SURVEY SPARROW:ASSIGNMENT
Problem Statement: Design a system to personalize survey questions
dynamically based on previous user responses, optimizing the survey
experience and response quality.
Dataset: https://www.kaggle.com/datasets/tunguz/big-five-personality-
test?resource=download
There were totally 5 iterations done,and they are clearly explained below
Project Overview:
The objective of this project was to design a dynamic survey system that
personalizes the flow of questions based on user responses. By adjusting the
survey path in real-time, the system aims to enhance user engagement and
improve the quality of the data collected.

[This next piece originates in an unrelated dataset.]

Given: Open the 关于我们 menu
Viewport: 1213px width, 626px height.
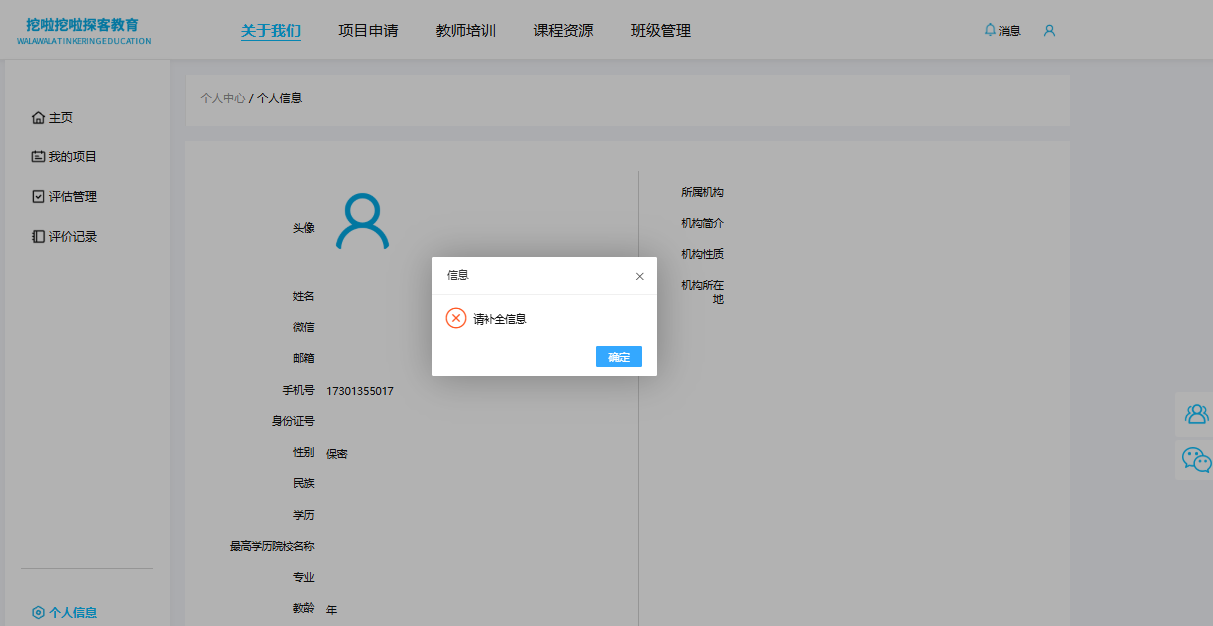Looking at the screenshot, I should tap(270, 31).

The project was based on the "Big 5
Personality Test" dataset from Kaggle.
Methodology:
1. Data Preprocessing:
o The dataset was first cleaned by checking for null values and
categorizing questions into five personality traits: Openness,
Conscientiousness, Extraversion, Agreeableness, and Neuroticism.
o An initial exploratory analysis was conducted to understand the
distribution of ratings across these traits.
2. Clustering and Classification:
o KMeans Clustering: Applied KMeans clustering to segment the
respondents into five distinct personality clusters. This
unsupervised learning method grouped individuals based on their
responses, revealing patterns within the data.
o Random Forest Classification: A Random Forest classifier was
also trained to predict personality clusters with an accuracy of
around 89%. This supervised approach provided a secondary
validation of the clustering results.
3. Dynamic Questioning:
o Iteration 1: Implemented basic dynamic questioning by skipping
questions if certain responses met predefined thresholds.
o Iteration 2: Refined the skipping logic based on response
thresholds (e.g., ratings below 2 or above 4), leading to a more
personalized and efficient survey experience.
o Iteration 3: Attempted to integrate NLP models, but the numerical
nature of the dataset limited the effectiveness of this approach.
4. Web Application Development:
o Developed a user-friendly web application using Flask, allowing
users to interact with the dynamic survey system online.
o The application generates a dynamic question flow, minimizes
irrelevant questions, and provides real-time feedback on the user’s
personality cluster, complete with visual analytics.
Findings:
• The dynamic survey system successfully reduces the number of questions
presented to users, improving engagement without compromising the
accuracy of the personality assessment.
• KMeans clustering revealed five distinct personality clusters, each
corresponding to a different combination of personality traits.
• The Random Forest classifier provided robust predictions, reinforcing the
validity of the clustering results.
Recommendations:
• Further Refinement of Dynamic Questioning: Consider incorporating
more sophisticated logic, possibly leveraging reinforcement learning, to
adapt question paths more effectively based on user responses.
• Expand Data Collection: To improve the model’s robustness, additional
data should be collected, particularly across diverse demographics.
• Enhance User Interface: While the current interface is functional, there
is potential to improve user experience through more interactive and
visually appealing designs.
• Explore Advanced Analytics: Investigate the use of more advanced
machine learning models or ensemble methods to potentially increase the
accuracy and interpretability of personality predictions.
Conclusion:
The project demonstrated the potential of dynamic survey systems to enhance
user engagement and data quality. The developed system is a step forward in
creating more personalized and efficient survey experiences, with opportunities
for further improvement and expansion.